Classe unique en marche libre
décembre 7, 2015 - 6 minutes readLa semaine dernière, j’ai posté un extrait de mon livre “Sauver l’école” qui imageait une classe de primaire comme un groupe de randonneurs, avec de l’ennui et du redoublement à la clé. Voici une version plus heureuse de l’histoire, toujours extraite du livre:
Adaptons cette fois notre scénario au XXIe siècle. L’instituteur est à présent équipé d’un téléporteur qui lui permet de se positionner à n’importe quel endroit du trajet quand il le souhaite. De leur côté, les élèves disposent tous d’un smartphone chargé de dizaines de vidéos. Le premier septembre, nos élèves de quatrième primaire partent d’Arlon. Désormais, l’instituteur se place en retrait, derrière le groupe.

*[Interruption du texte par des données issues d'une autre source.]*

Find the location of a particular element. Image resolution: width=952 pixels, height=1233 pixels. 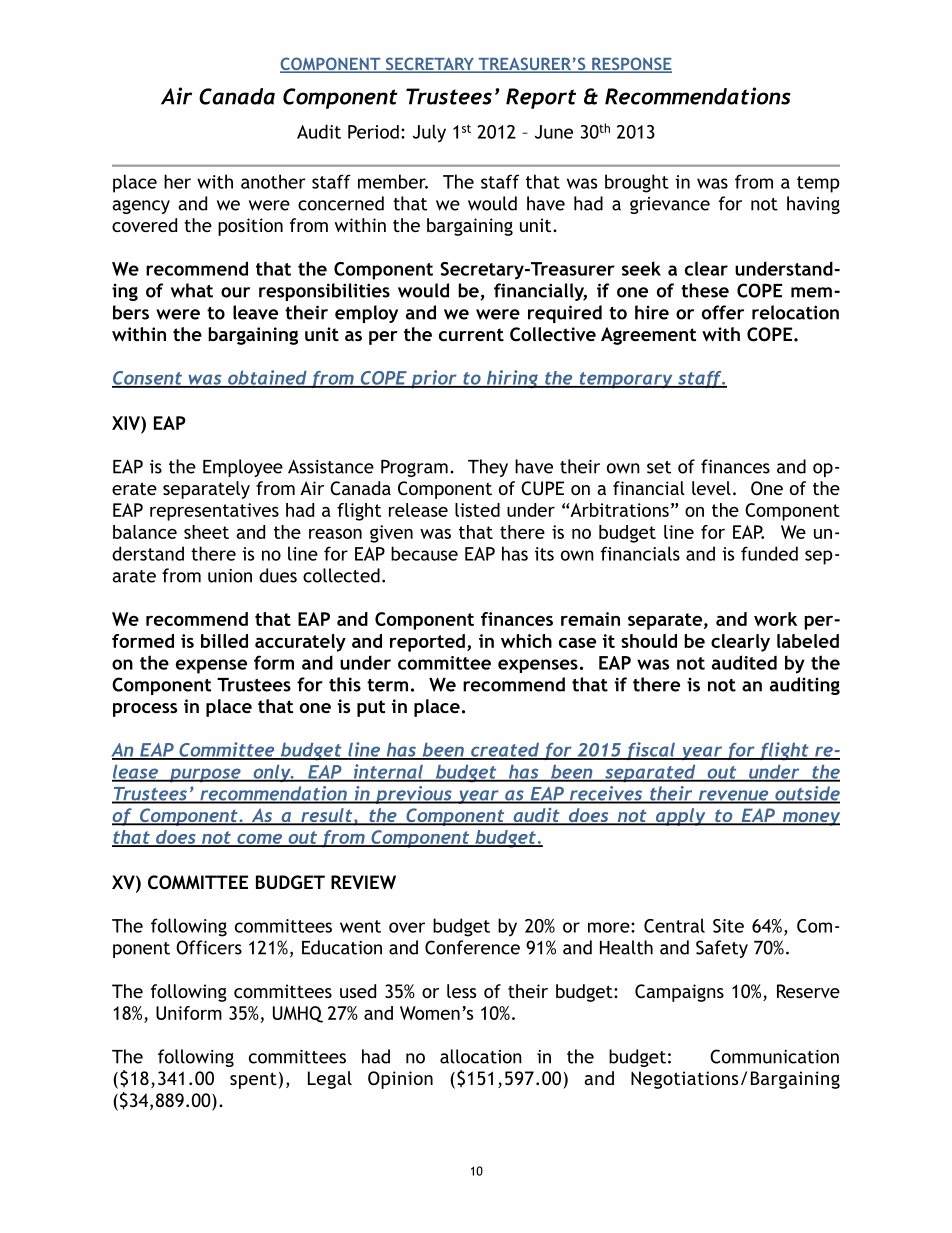

July is located at coordinates (429, 133).
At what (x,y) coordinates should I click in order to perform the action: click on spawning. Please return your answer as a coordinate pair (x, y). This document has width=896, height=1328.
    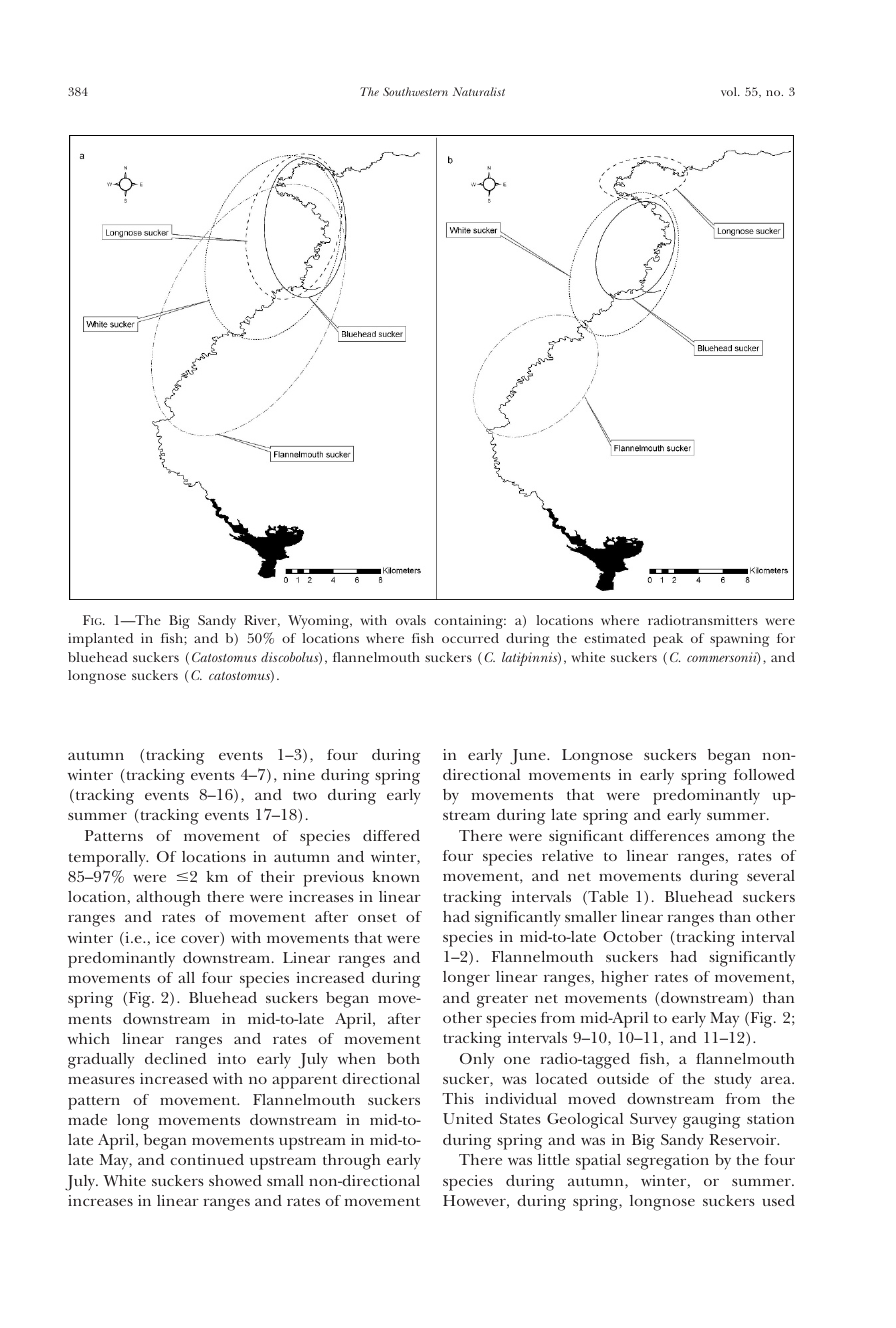
    Looking at the image, I should click on (739, 640).
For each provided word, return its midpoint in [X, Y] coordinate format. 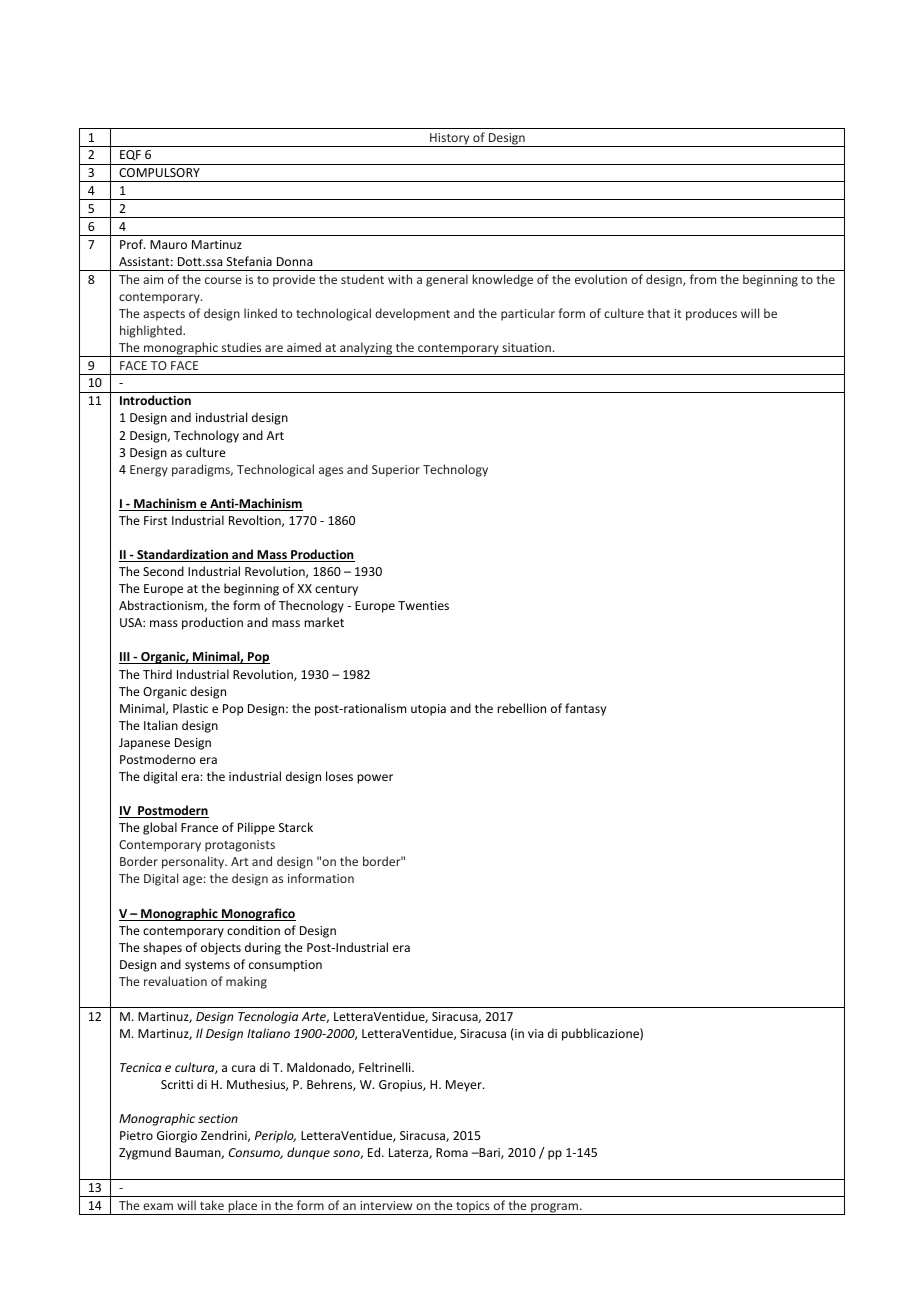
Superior [396, 471]
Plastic [190, 708]
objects [221, 948]
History [450, 140]
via [535, 1033]
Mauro [168, 244]
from [703, 279]
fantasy [585, 709]
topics [473, 1208]
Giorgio [177, 1137]
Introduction [155, 400]
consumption [285, 966]
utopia [428, 710]
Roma [452, 1152]
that [658, 313]
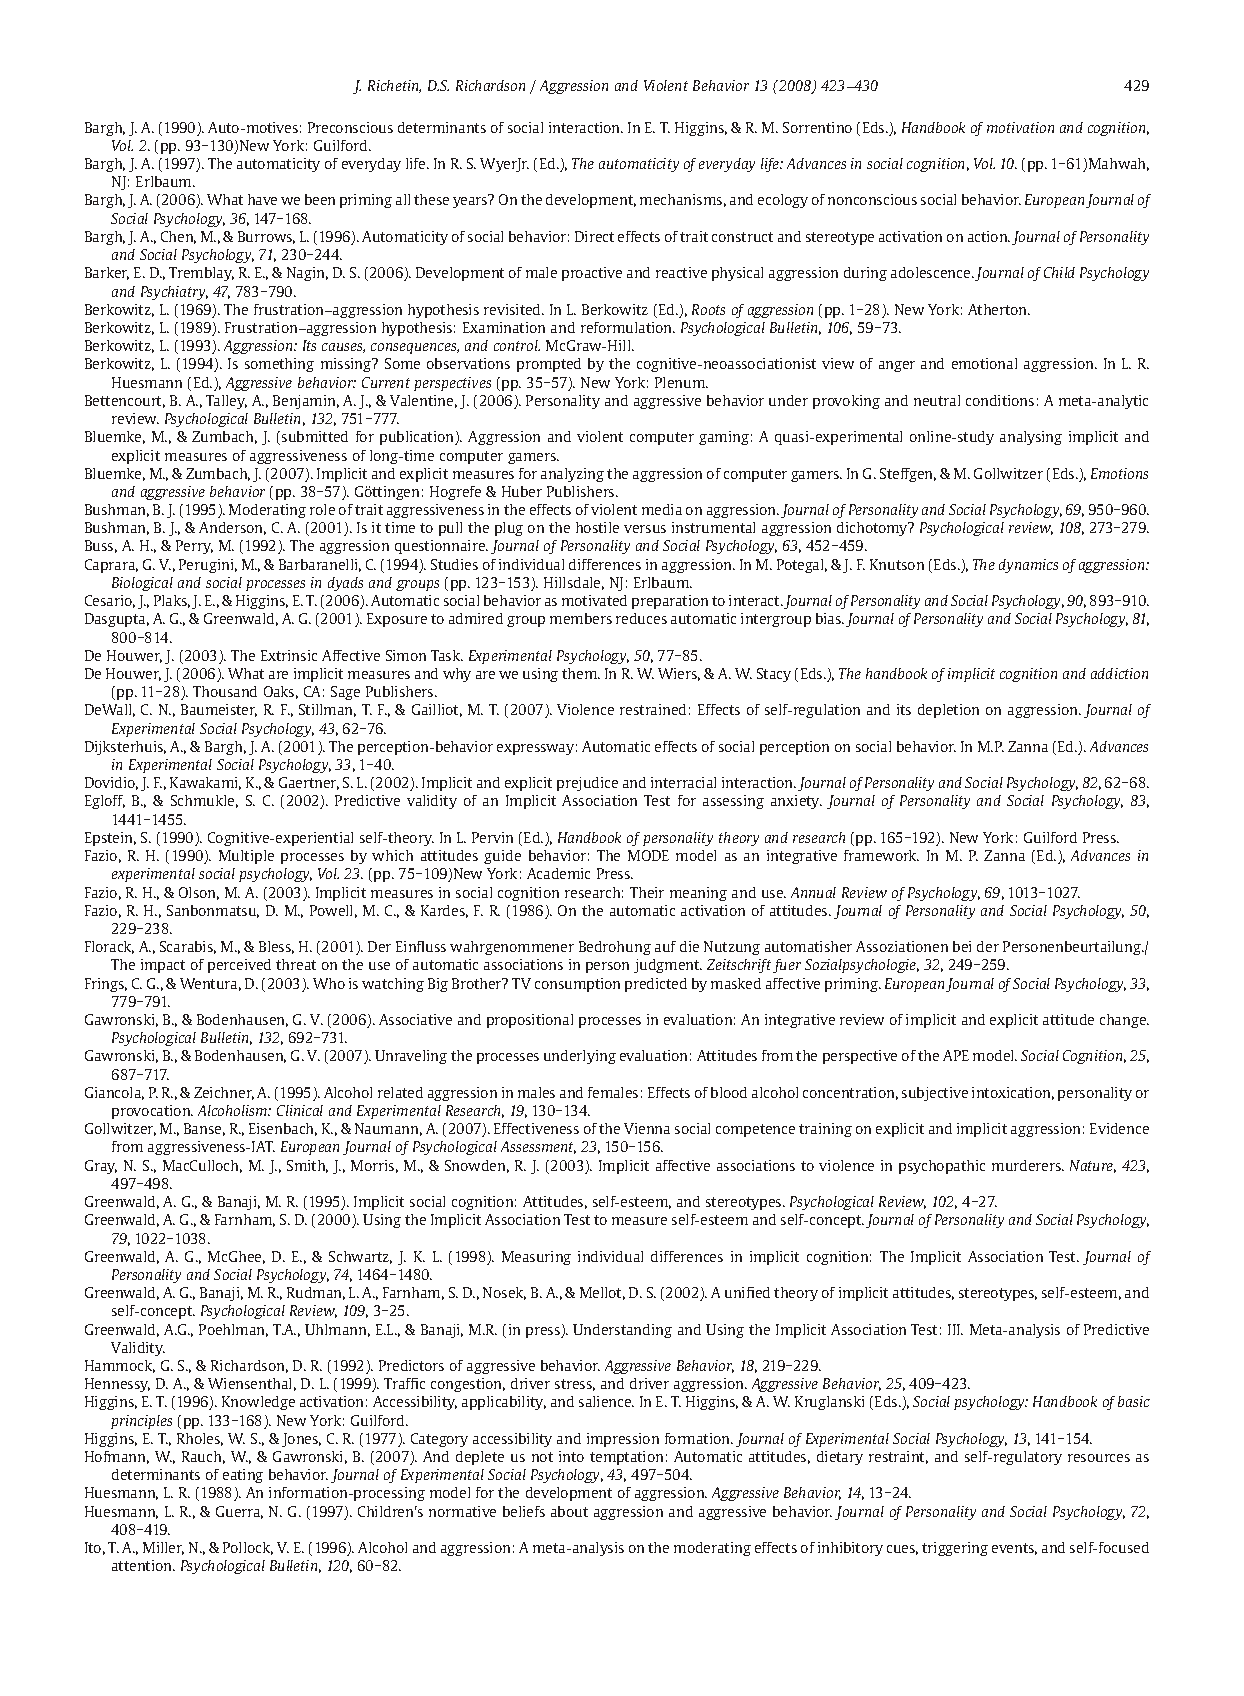  What do you see at coordinates (262, 199) in the screenshot?
I see `have` at bounding box center [262, 199].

Lea fonce avec trois camarades et déjà, ils discutent de l’étape suivante. Le groupe s’étire. À l’arrière, Kevin ralentit : il a un caillou dans sa sandale. L’instituteur s’approche et regarde d’abord s’il s’en sort seul. Kevin, déjà un peu démotivé, fait non de la tête. Sur ce, l’instituteur lui dit de prendre son smartphone et d’appeler Fatima à l’aide, une élève de cinquième. Fatima accepte immédiatement et se téléporte pour aider Kevin. Elle l’accompagne ensuite pendant une demi-heure, le temps de lui remonter le moral et de lui montrer le chemin à suivre. Une fois que Kevin arrive en vue du groupe des retardataires, Fatima le quitte et se téléporte vers le chemin alpin qu’elle était occupée à parcourir — c’est le programme de cinquième.
Pendant ce temps, Lea et son petit groupe de tête sont bloqués devant un grand cours d’eau, bien plus large que ce que Lea a connu avec ses parents. Heureusement, une vidéo leur permet de comprendre comment le franchir. Mais les explications ne suffisent pas, si bien qu’ils décident de téléphoner à leur instituteur. Celui-ci se téléporte et les accompagne dans ce passage difficile avant de repartir vers les autres.
Lea arrive à Bruxelles fin février avec deux autres élèves. Début mars, ils passent du temps à aider leurs camarades moins rapides, puis réussissent l’examen récapitulatif. Mi-mars, ils entament le parcours de cinquième, au beau milieu des Alpes.
En juin, Kevin arrive à Ciney. Il n’a fait que la moitié du chemin mais à son rythme, sans avoir mal aux pieds et sans détester l’école. En fait, il est fier d’avoir « perdu » du temps en cours de route car ainsi, il a pu aider des petits de troisième dans leur parcours. Il est aussi reconnaissant envers les élèves qui, comme Fatima, l’ont aidé et avec qui il a noué une relation de confiance. En septembre, il repartira de Ciney. Pourquoi devrait-il recommencer le tronçon qu’il a déjà parcouru ?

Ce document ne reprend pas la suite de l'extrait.